Collection: The Los Angeles County Museum of Art (LACMA)


“My entire childhood and adolescence was about manners. In addition to home, I was required to be polite and clean at school too. The assistant principal spoke in praise of manners every morning and the calligraphy teacher asked us to repeat lines commending manners. But outside home and school it was very different. No one else was as clean as we were. On the streets we sometimes ran into men who used dirty words to call each other’s mothers and sisters, suggesting intimate relations with them. I have never forgotten some of those scenes from life back then.” Parviz Tanavoli

In the early 1960s Parviz Tanavoli created a collection of which only a few images have been published before. In this collection, different from his other works, he created a writing board like those used in grade school to teach penmanship, and on top in elegant Nasta’liq calligraphy wrote a line, which he then repeated in dashed lines below. What made this work avant-garde at the time and set it apart from the art of its time was Tanavoli’s conceptual approach to the canvas. There is no sign of calligraphy-paintings in this series, and no sign of figures and imagery. It doesn’t even have any colors. What the viewer sees is a line of writing and the dashed lines running the length of the canvas below.

In his selection of the written line Tanavoli cleverly placed the viewer in the same position he has had in society throughout childhood and adulthood. In Iranian society and social-political history people have permanently been in the position of being advised: the king is always a shepherd and the masses the flock.[i]

Tanavoli recalls, “All I remember from school is being advised to be clean, polite, and to study. But the person giving the advice never met his own responsibilities. They inspected our uniforms every morning to make sure they were clean and free of spots, without bothering to clean the streets and the town square. And without the government meeting the minimum standards of public health in the school or throughout the city.”[ii]
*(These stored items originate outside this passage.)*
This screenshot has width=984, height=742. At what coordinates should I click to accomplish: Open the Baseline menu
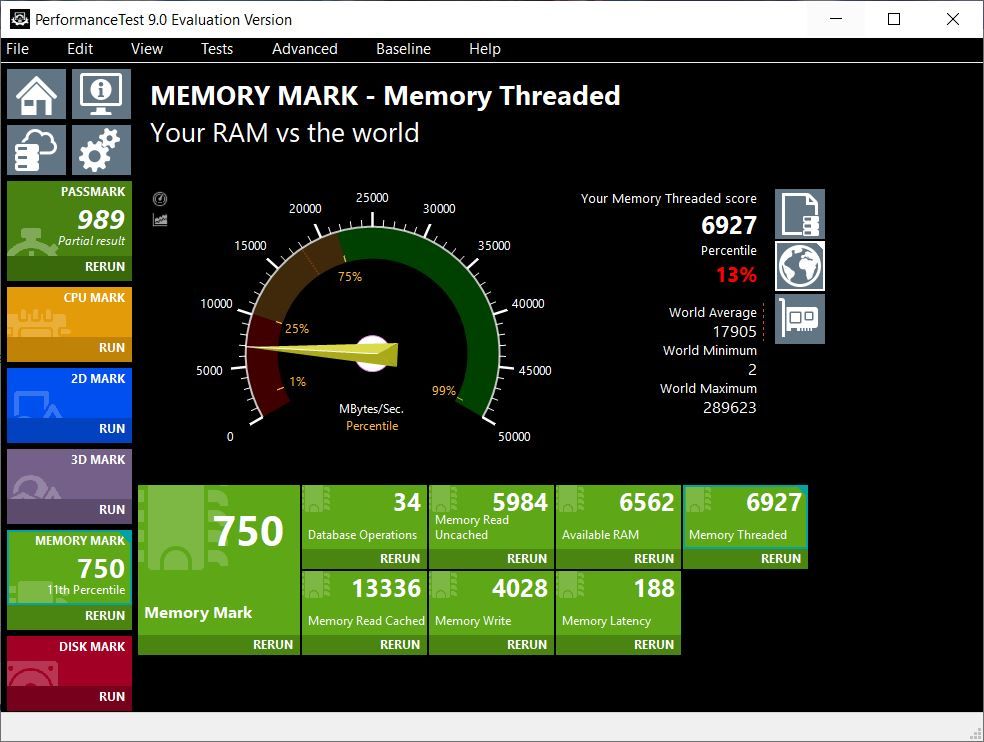(x=403, y=48)
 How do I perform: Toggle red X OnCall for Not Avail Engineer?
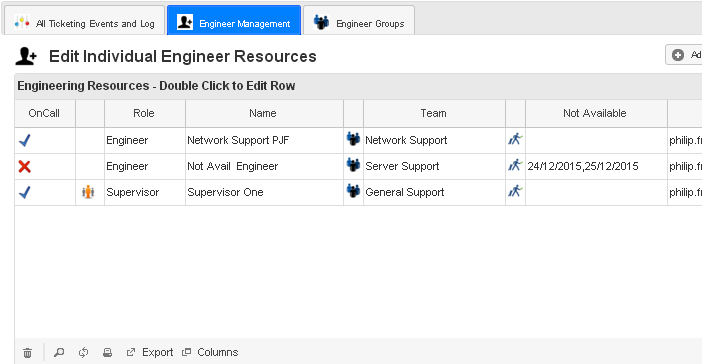[25, 167]
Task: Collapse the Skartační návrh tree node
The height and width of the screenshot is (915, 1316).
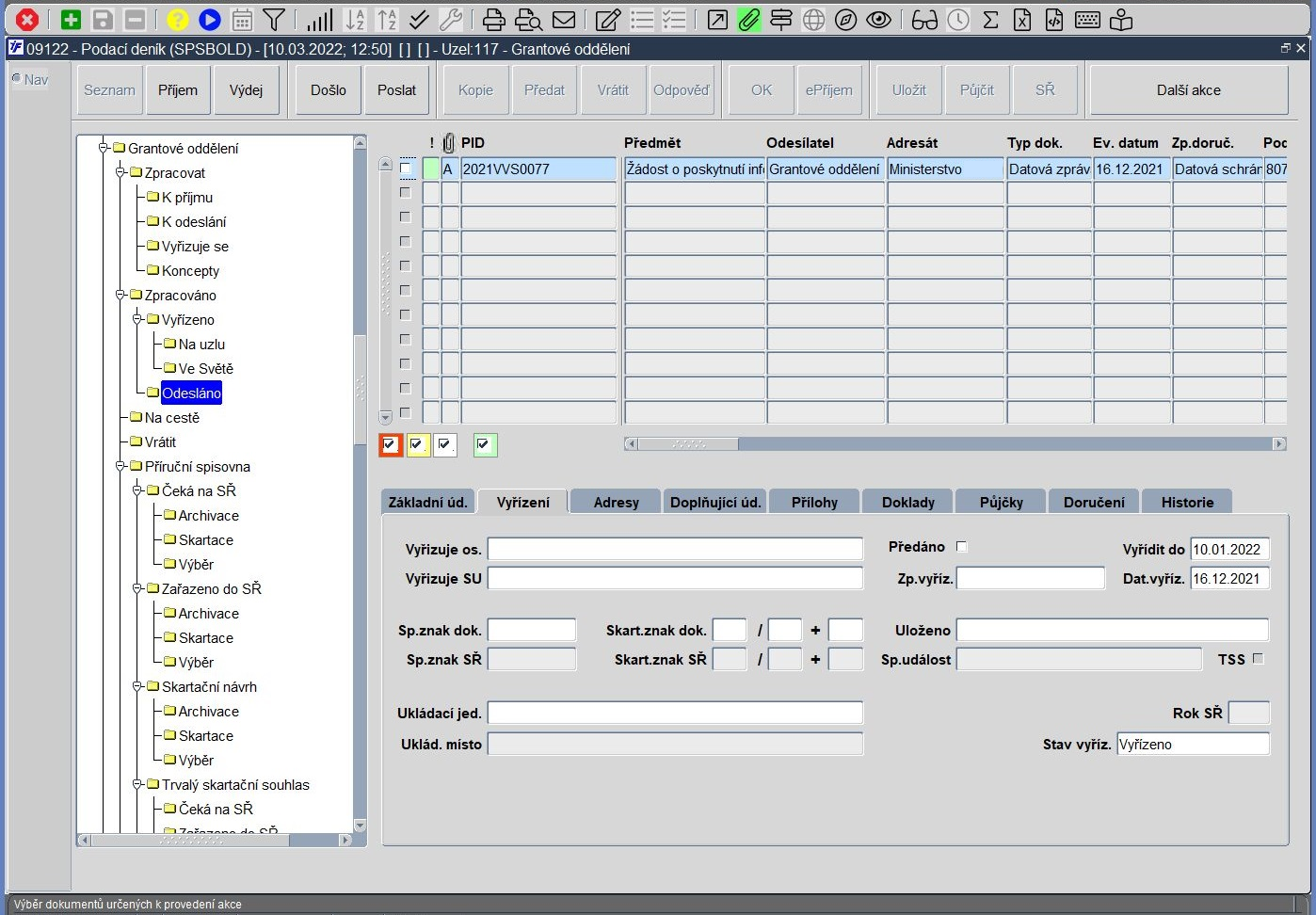Action: (137, 686)
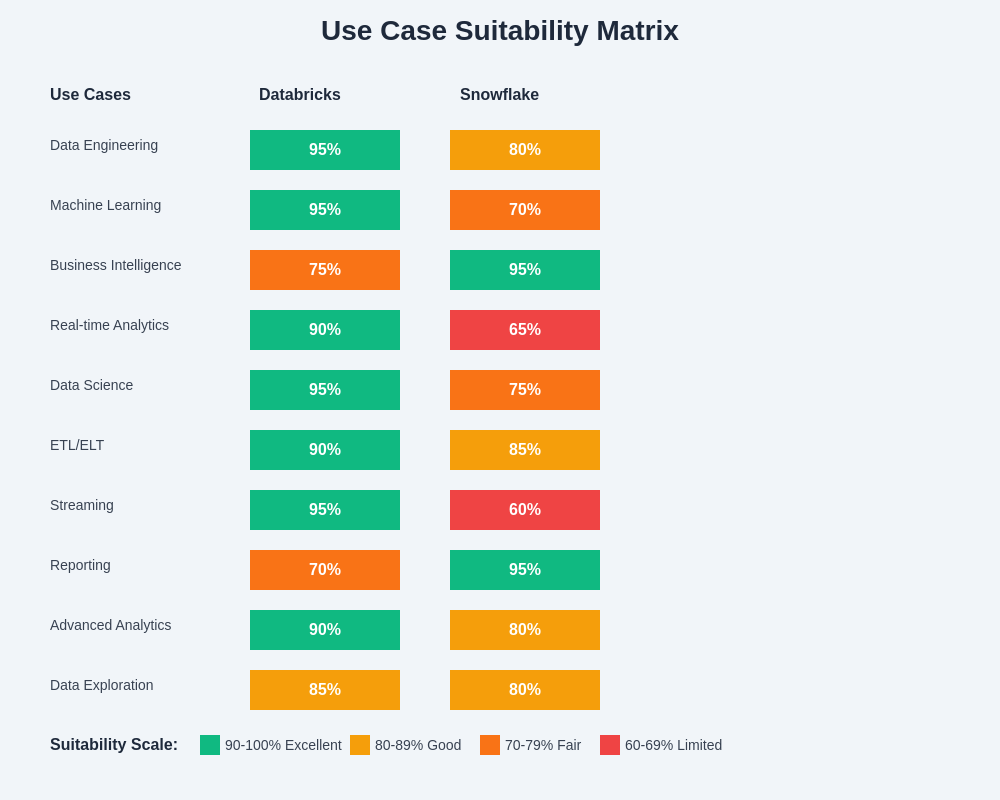Click the red Limited legend swatch
1000x800 pixels.
(610, 745)
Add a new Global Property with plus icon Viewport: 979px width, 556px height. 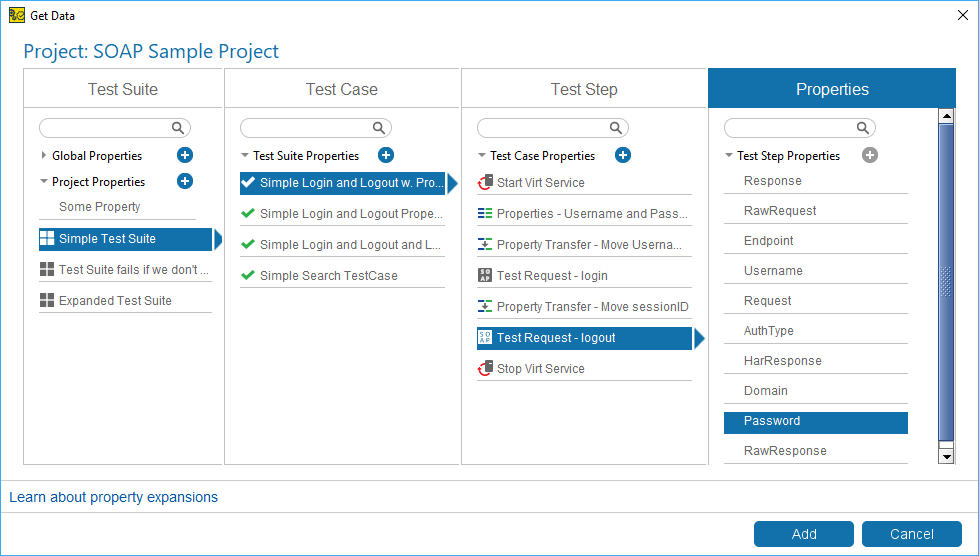(x=185, y=155)
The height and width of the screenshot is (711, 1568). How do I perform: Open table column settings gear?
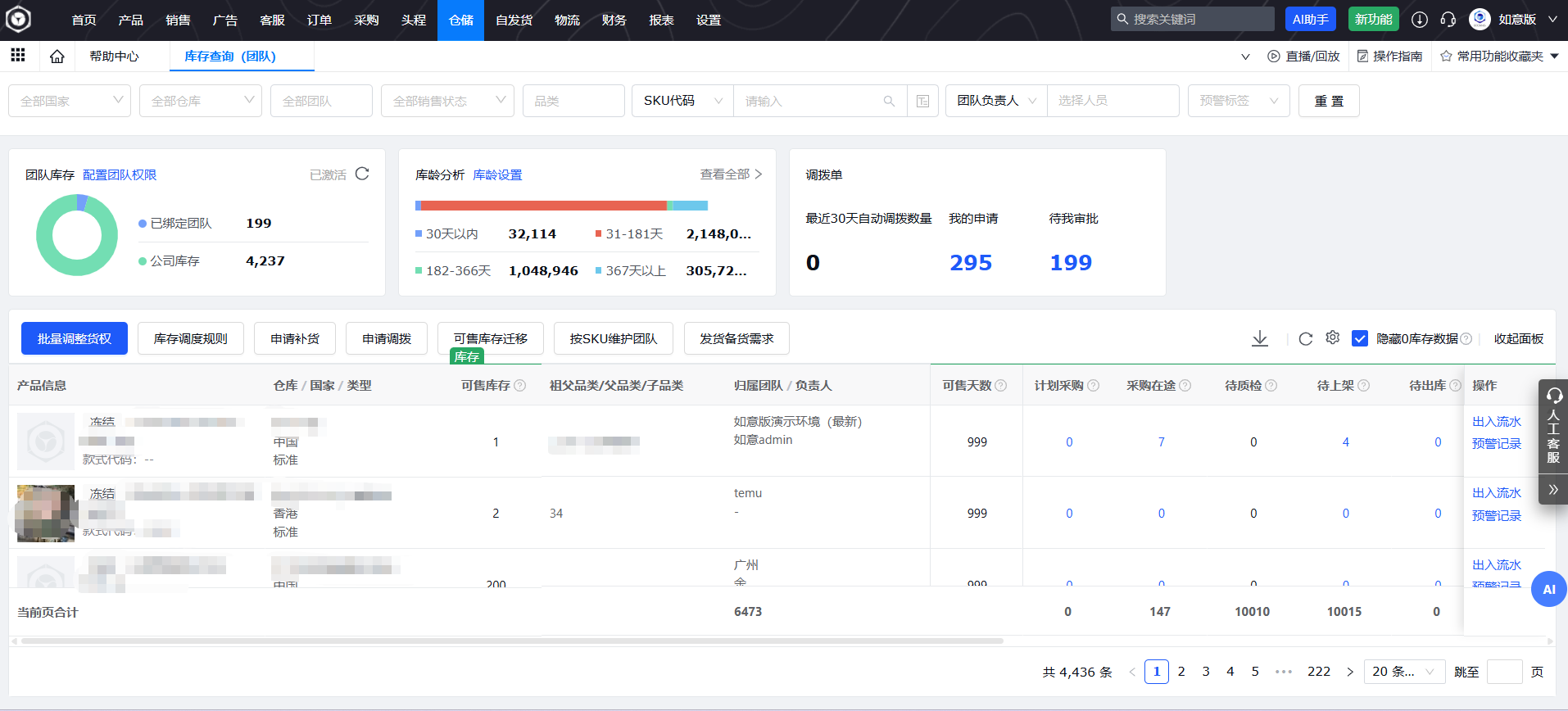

Based on the series mentioned above and using images from it Parviz Tanavoli has created two collections of hand-colored Screen-prints, which are reminiscent of the schoolbooks from his youth. The collections “Manners” and “Exercise Writing” are based on what he created fifty years ago, like the writing boards given to children to teach them writing and manners through the repetition of phrases and poems.

Tarlan Rafiee

i: A line of poetry from the Bustan of Saadi.

ii: Interview with Parviz Tanavoli by Tarlan Rafiee, Winter 2015.